Task statement
Find every line of the records that has "computer" and return it.

Extracted material
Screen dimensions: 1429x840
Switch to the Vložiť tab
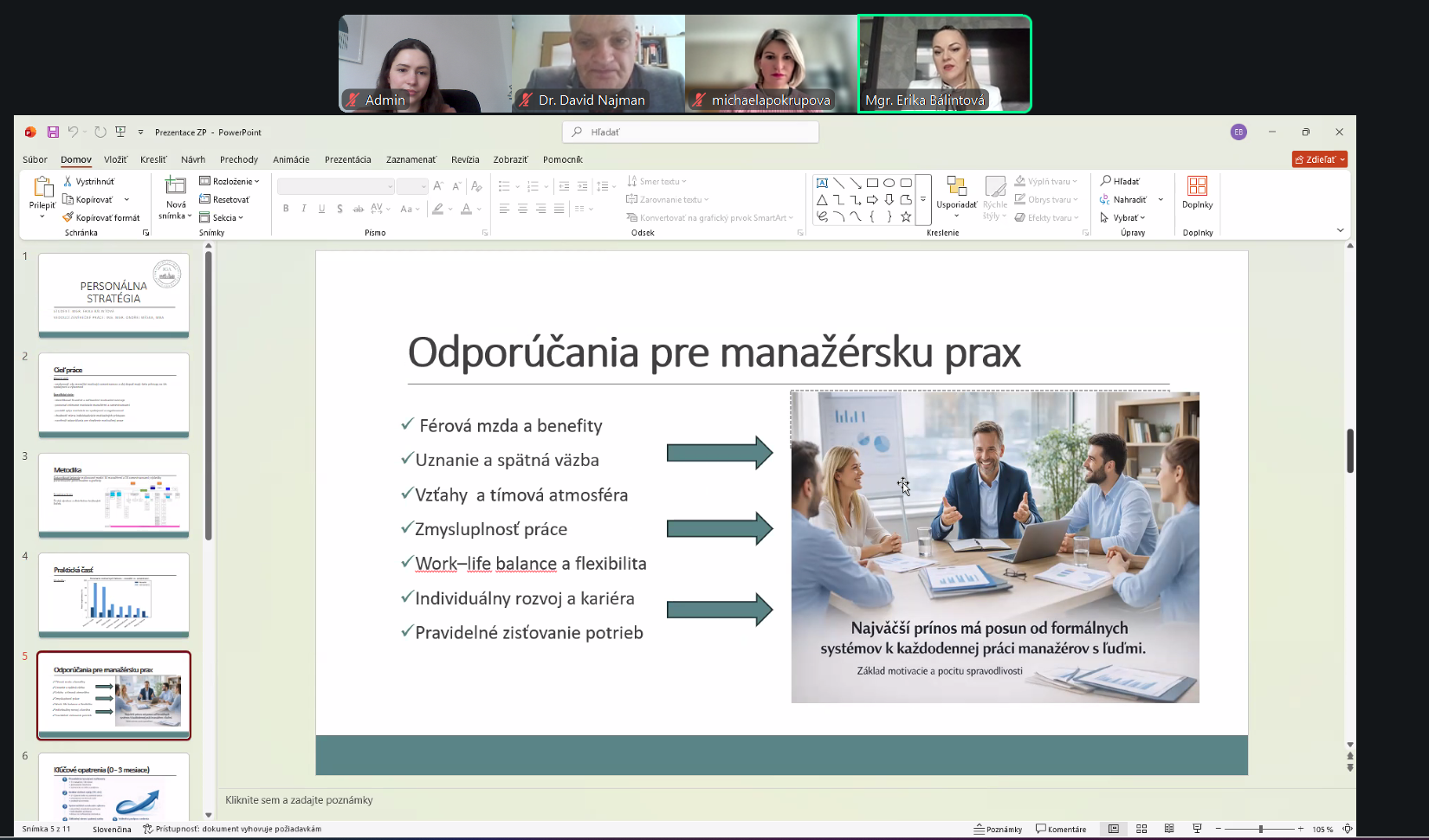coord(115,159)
---
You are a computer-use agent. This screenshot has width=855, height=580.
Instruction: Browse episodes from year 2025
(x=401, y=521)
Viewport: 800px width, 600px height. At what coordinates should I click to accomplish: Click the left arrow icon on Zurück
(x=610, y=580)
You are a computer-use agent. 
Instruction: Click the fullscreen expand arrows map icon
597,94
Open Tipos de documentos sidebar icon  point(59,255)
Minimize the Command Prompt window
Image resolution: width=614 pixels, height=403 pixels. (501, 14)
---
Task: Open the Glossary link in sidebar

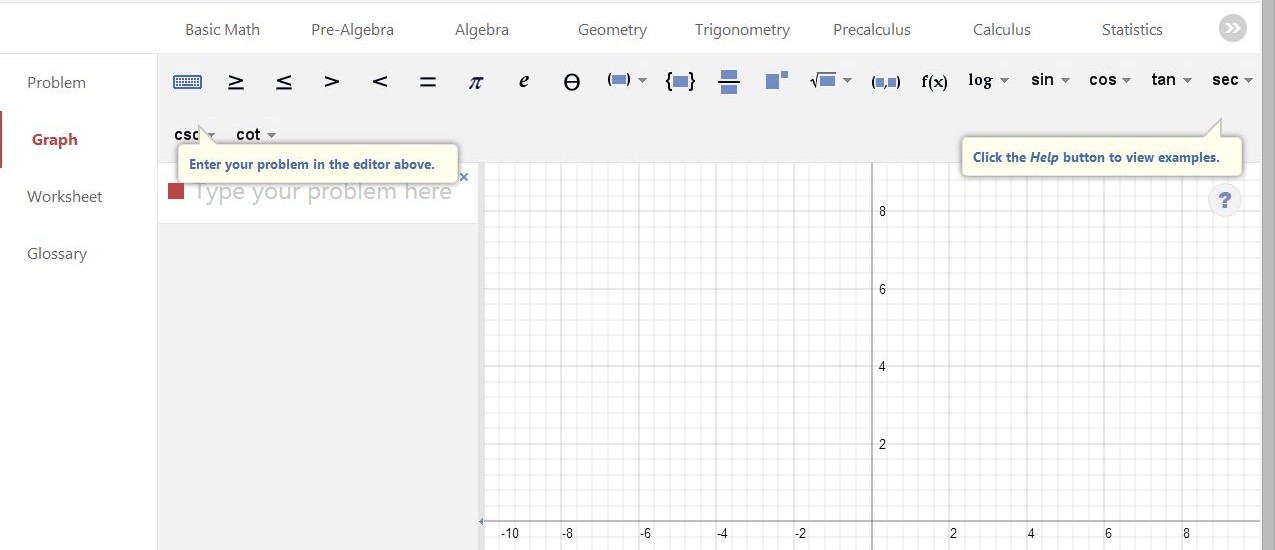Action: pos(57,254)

Written solution
You are a computer-use agent. This screenshot has width=855, height=580.
You are a computer-use agent. 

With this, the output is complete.